__Rows__:
-------------------------

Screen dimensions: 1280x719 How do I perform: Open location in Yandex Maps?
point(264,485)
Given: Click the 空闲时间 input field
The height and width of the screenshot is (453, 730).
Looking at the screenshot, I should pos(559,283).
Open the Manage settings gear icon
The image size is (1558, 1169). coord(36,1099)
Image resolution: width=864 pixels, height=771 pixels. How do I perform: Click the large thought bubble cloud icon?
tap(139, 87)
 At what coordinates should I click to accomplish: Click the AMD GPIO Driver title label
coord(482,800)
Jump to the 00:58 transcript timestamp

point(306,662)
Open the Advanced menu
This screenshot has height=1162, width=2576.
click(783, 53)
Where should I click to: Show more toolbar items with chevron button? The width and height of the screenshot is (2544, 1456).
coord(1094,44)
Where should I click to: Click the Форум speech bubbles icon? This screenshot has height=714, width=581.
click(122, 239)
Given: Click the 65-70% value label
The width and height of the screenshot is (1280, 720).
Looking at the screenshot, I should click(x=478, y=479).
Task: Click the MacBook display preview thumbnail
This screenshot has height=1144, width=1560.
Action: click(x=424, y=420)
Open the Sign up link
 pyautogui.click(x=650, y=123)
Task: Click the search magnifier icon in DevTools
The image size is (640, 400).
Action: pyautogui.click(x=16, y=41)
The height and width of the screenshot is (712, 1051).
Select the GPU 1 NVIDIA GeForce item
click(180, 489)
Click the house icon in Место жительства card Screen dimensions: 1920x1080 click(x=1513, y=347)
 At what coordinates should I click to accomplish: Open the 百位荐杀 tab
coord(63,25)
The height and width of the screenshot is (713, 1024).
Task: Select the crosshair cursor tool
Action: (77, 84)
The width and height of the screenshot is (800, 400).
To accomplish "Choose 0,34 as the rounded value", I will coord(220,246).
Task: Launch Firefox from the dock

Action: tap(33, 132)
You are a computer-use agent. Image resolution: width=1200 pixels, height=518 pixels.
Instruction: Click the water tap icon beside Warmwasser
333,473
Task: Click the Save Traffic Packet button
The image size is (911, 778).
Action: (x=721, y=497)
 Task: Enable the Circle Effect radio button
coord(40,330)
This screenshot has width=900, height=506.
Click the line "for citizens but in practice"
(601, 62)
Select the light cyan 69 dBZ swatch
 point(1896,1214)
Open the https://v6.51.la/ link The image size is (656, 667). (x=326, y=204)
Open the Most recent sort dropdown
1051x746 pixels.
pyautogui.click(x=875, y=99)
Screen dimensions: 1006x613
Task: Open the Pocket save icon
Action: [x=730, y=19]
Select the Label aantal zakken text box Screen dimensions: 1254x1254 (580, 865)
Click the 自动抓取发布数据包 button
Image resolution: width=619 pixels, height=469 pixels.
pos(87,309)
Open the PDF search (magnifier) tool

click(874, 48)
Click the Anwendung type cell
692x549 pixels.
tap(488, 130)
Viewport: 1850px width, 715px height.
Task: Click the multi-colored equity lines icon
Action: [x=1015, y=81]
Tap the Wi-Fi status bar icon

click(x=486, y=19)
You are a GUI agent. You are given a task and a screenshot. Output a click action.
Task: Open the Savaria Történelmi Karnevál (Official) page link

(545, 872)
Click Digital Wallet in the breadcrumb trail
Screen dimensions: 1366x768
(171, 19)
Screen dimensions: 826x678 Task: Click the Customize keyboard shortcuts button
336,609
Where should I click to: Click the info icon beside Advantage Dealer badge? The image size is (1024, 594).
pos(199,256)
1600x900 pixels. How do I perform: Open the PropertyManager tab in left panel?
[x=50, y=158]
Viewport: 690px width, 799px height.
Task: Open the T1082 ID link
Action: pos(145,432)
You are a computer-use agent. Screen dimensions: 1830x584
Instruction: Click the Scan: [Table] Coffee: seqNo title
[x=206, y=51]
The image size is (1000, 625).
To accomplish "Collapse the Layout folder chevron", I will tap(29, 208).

-------------------------

Convert the records above, from the beginning through the line containing "tap(139, 87)", into a two-column CSV with the headers text and answer. Give one row per record, with each value in one quoted field and its line breaks replaced by spaces.

__Complete output__:
text,answer
"Screen dimensions: 1280x719 How do I perform: Open location in Yandex Maps?","point(264,485)"
"Given: Click the 空闲时间 input field The height and width of the screenshot is (453, 730).","Looking at the screenshot, I should pos(559,283)."
"Open the Manage settings gear icon","The image size is (1558, 1169). coord(36,1099)"
"Image resolution: width=864 pixels, height=771 pixels. How do I perform: Click the large thought bubble cloud icon?","tap(139, 87)"